README

A PHP library for obtaining access tokens for the Trustpilot Business User OAuth API.

Originally developed and open-sourced by moneymaxim.

Fully modernised to:

• Use Symfony HTTP Client
• Support all current Trustpilot OAuth grant types
• Provide type-safe error handling
• Provide refresh & revoke support

Install

Install via Composer:

composer require retrochaos/trustpilot-authenticator

The package has no external dependencies other than Symfony’s HTTP client (automatically installed).

Supported OAuth Flows

This library supports all Trustpilot Business OAuth grant types:

Usage

Create the authenticator

use Trustpilot\Api\Authenticator\Authenticator;

$authenticator = new Authenticator();

1. Password Grant (Deprecated by Trustpilot)

Useful only for older Trustpilot applications pre-February 2025.

$token = $authenticator->requestPasswordAccessToken(
    $apiKey,
    $apiSecret,
    $username,
    $password
);

$token->getToken();           // string
$token->getExpiry();          // DateTimeInterface
$token->getRefreshToken();    // ?string

The alias getAccessToken() still works for backwards compatibility.

2. Client Credentials Grant (Recommended)

Best for server-to-server integrations.

$token = $authenticator->requestClientCredentialsAccessToken(
    $apiKey,
    $apiSecret
);

3. Authorization Code Grant (Interactive User Login)

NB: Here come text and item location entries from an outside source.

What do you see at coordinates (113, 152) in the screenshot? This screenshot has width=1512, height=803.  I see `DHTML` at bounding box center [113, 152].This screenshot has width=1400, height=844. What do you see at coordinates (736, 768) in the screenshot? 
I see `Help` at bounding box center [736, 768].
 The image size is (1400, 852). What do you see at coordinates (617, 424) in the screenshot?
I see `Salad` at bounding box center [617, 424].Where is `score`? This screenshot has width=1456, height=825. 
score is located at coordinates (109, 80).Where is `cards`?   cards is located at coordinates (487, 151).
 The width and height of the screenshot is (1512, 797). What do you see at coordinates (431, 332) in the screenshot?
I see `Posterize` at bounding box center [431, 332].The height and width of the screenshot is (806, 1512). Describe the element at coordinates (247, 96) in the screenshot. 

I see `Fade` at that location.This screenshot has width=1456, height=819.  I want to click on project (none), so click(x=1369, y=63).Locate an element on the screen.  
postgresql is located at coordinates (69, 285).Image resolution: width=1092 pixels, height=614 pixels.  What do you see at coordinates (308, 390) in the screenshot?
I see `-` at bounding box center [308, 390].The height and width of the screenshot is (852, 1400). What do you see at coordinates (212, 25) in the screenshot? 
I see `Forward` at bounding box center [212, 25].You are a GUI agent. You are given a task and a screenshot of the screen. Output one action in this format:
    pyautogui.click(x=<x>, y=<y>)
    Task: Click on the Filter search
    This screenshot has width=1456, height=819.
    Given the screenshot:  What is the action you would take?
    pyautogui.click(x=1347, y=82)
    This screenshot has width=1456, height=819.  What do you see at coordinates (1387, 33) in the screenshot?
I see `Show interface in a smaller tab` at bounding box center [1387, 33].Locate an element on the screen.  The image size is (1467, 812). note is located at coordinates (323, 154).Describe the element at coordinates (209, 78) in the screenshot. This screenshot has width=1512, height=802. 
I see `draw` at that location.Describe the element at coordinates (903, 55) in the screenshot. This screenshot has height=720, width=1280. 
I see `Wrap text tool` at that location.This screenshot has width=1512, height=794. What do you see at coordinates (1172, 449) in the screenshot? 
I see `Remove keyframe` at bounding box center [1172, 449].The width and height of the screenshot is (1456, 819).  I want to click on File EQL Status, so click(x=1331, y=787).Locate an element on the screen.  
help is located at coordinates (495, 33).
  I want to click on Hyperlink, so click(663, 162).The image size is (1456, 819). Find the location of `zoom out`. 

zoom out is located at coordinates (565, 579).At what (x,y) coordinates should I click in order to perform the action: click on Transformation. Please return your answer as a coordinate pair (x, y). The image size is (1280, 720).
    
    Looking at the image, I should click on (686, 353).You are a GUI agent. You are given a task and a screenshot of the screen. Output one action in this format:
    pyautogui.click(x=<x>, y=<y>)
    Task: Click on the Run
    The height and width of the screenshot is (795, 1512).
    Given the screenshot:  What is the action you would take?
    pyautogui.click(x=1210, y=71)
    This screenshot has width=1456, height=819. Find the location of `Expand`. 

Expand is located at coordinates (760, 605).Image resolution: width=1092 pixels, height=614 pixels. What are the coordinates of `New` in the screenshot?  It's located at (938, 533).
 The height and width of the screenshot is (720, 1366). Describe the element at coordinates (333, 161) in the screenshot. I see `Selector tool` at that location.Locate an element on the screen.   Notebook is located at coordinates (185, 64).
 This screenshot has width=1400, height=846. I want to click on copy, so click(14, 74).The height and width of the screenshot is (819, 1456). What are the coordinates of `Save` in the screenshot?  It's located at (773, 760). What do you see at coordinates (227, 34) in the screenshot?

Step 1 — Redirect the user to login

$url = $authenticator->buildAuthorizationUrl(
    $apiKey,
    $redirectUri,
    $state = 'optional-state',
    ['business-user-access-read', 'another-scope']
);

// Redirect the browser:
header("Location: $url");
exit;

Step 2 — Exchange the returned code for a real access token

$token = $authenticator->requestAuthorizationCodeAccessToken(
    $apiKey,
    $apiSecret,
    $_GET['code'],
    $redirectUri
);

4. Refresh an Access Token

$newToken = $authenticator->refreshAccessToken(
    $apiKey,
    $apiSecret,
    $oldToken->getRefreshToken()
);

5. Revoke a Refresh Token

$authenticator->revokeRefreshToken($refreshToken);

6. buildAuthorizationUrl()

buildAuthorizationUrl() constructs a Trustpilot-compatible login URL for the Authorization Code OAuth flow.

Signature

public function buildAuthorizationUrl(
    string $clientId,
    string $redirectUri,
    ?string $state = null,
    array $scopes = []
): string

Parameters

Example

$url = $authenticator->buildAuthorizationUrl(
    $apiKey,
    'https://example.com/oauth/callback',
    'session-123',
    ['business-user-access-read']
);

echo $url;

Example output:

https://authenticate.trustpilot.com?client_id=YOUR_KEY&redirect_uri=https%3A%2F%2Fexample.com%2Foauth%2Fcallback&response_type=code&state=session-123&scope=business-user-access-read

What you do with it

• Redirect the user to the URL
• Trustpilot handles login
• Trustpilot redirects them back to your app with ?code=...
• Exchange that code using requestAuthorizationCodeAccessToken()

Error Handling

All errors throw a single exception type:

use Trustpilot\Api\Authenticator\AuthenticatorException;

try {
    $token = $authenticator->requestClientCredentialsAccessToken($apiKey, $apiSecret);
} catch (AuthenticatorException $e) {
    // Network errors
    // Invalid credentials
    // Invalid OAuth grant
    // HTTP 4xx/5xx
    // Malformed responses
    echo $e->getMessage();
}

AccessToken Object

Every method returns an AccessToken instance:

$token->getToken();        // string
$token->getExpiry();       // DateTimeInterface
$token->getRefreshToken(); // ?string
$token->isExpired();       // bool

Tests

A full PHPUnit test harness is included and covers:

• Successful authentication flows
• Error codes (400/401/403/500)
• Network exceptions
• Refresh & revoke
• Authorization URL generation

Run tests with:

vendor/bin/phpunit

License

MIT License — feel free to use, modify, and contribute.